The Slatest

Hillary Clinton Doesn’t Have a Practical Plan, or Any Plan, for Universal Health Care Coverage

Bernie Sanders and Hillary Clinton after the debate in Milwaukee on Thursday.

Win McNamee/Getty Images

Probably the most common analysis of the Democratic presidential primary is that Bernie Sanders is an ambitious dreamer while Hillary Clinton is a practical realist who may as well have the word PRAGMATISM tattooed on her knuckles. If elected, Clinton’s plan is to “grind out victories of compromise in Congress,” Vox’s Ezra Klein writes in a piece called “Hillary Clinton and the Audacity of Political Realism.” By contrast, says New York’s Jonathan Chait, “in place of any practical road map to enacting his ideas, Sanders substitutes the ‘political revolution,’ an event he invokes constantly that will sweep aside all impediments.” (While Chait’s statement implies that he thinks Clinton is a superior candidate, Sanders supporters themselves don’t necessarily see Sanders’ ambition or rhetoric about “political revolution” as a bad thing.)

The primary issue that has been most often framed in terms of the fantasy/practicality divide is health care, specifically the matter of universal coverage. The Affordable Care Act has significantly reduced the number of Americans who don’t have health insurance, but about 11 percent of the population remains uninsured. Sanders advocates for a single-payer health-care system that covers all citizens, saying it is more or less a moral necessity. Clinton says Sanders’ plan is unrealistic and that universal coverage should be achieved incrementally. Here’s Clinton herself on that subject in last night’s debate:

I can only say that we both share the goal of universal health care coverage. … [In the early ‘90s] I took on the drug companies and insurance companies to try to get us universal health care coverage. And while I am a staunch supporter of President Obama’s principal accomplishment, namely the Affordable Care Act, I know how hard it was to get that done. We are at 90 percent coverage. We have to get the remaining 10 percent.

Listening to this, or reading health care policy expert Jonathan Cohn write in the Huffington Post that “Clinton wants to build on the existing system” to achieve “universal health care,” one might presume that Clinton has proposed some sort of non-single-payer plan for expanding coverage, for getting that “remaining 10 percent.” I myself assumed that, given Clinton’s vaunted command of practical detail and real-world strategy, she must have released some detailed policy plan on the subject—a practical road map. It frustrated me that she never talked about what that plan was, but I was sure it existed.
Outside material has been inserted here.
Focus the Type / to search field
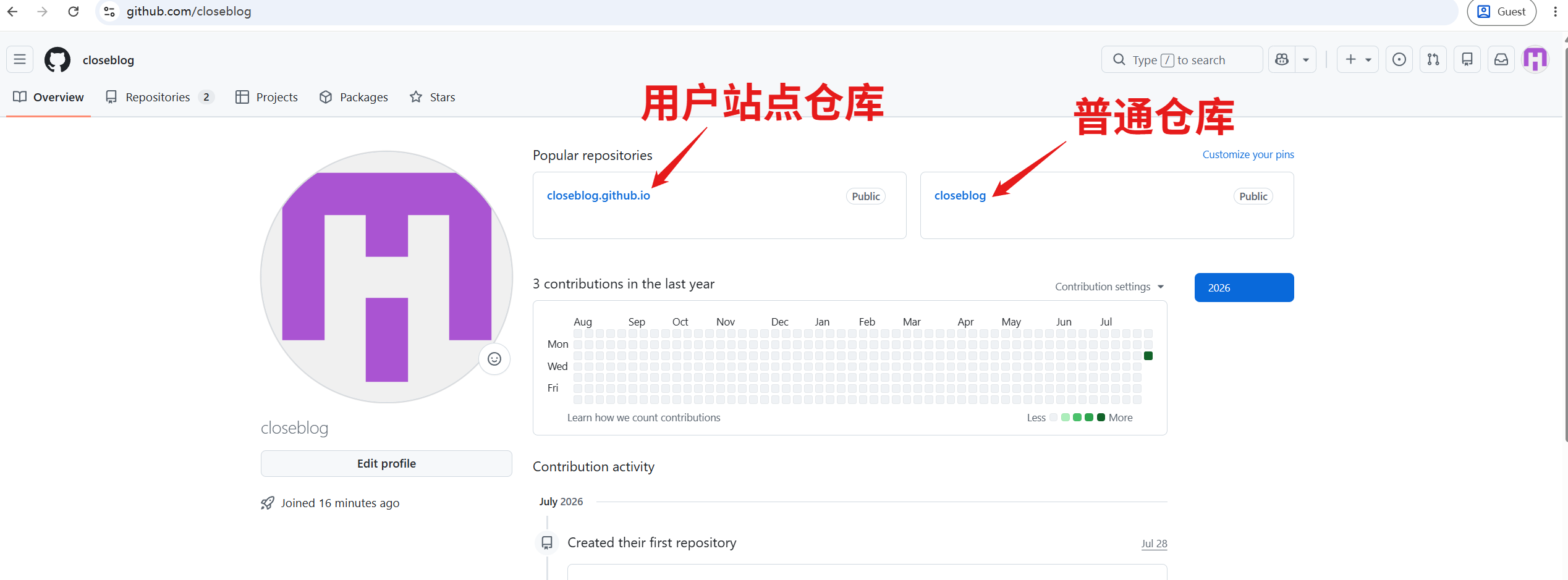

It does not. On Clinton’s campaign website, for instance, there is a discussion of the need to “expand affordable coverage” and “make progress toward universal coverage” in general terms, but no proposal on the means for doing so. There is no plan. There is no practical road map. I asked the Clinton campaign about this, and they directed to me to several progressive proposals she’s made that are in fact quite specific about how she would reduce costs for people who already have insurance. But if you can tell me how President Clinton would provide coverage to the 11 percent of Americans who don’t have it right now, I’ll send you one American dollar (and update this article).

There are logical political reasons why this might be the case. Clinton has already apparently convinced most people that she’s the practical candidate, so why expose herself to criticism that her own plan is unrealistic? Listing specific promises or goals related to universal coverage, as Slate’s Jamelle Bouie noted this morning in regards to the “public option,” would just create ammunition that could be used against her when/if she’s elected and the Republican Congress refuses to pass anything that expands the ACA. (Think about Obama’s promise to close Guantánamo, which he’s still taking heat for even though the issue is largely out of his control.)

The Republican Congress won’t, of course, pass a universal coverage bill under either Hillary Clinton or Bernie Sanders without some sort of major paradigm shift in United States politics. Still. If you’re the practical and realistic candidate, and the practical and realistic truth is that universal health coverage will not be achieved in the next four years, how is it any less of a fantasy to say, in vague terms, that you will make progress toward it incrementally? “It is difficult to, in any way, argue with the goal that we both share,” Clinton said last night about universal coverage. Then she challenged Sanders to defend his single payer dream. “I think the American people deserve to know specifically how this would work,” she said. Amen!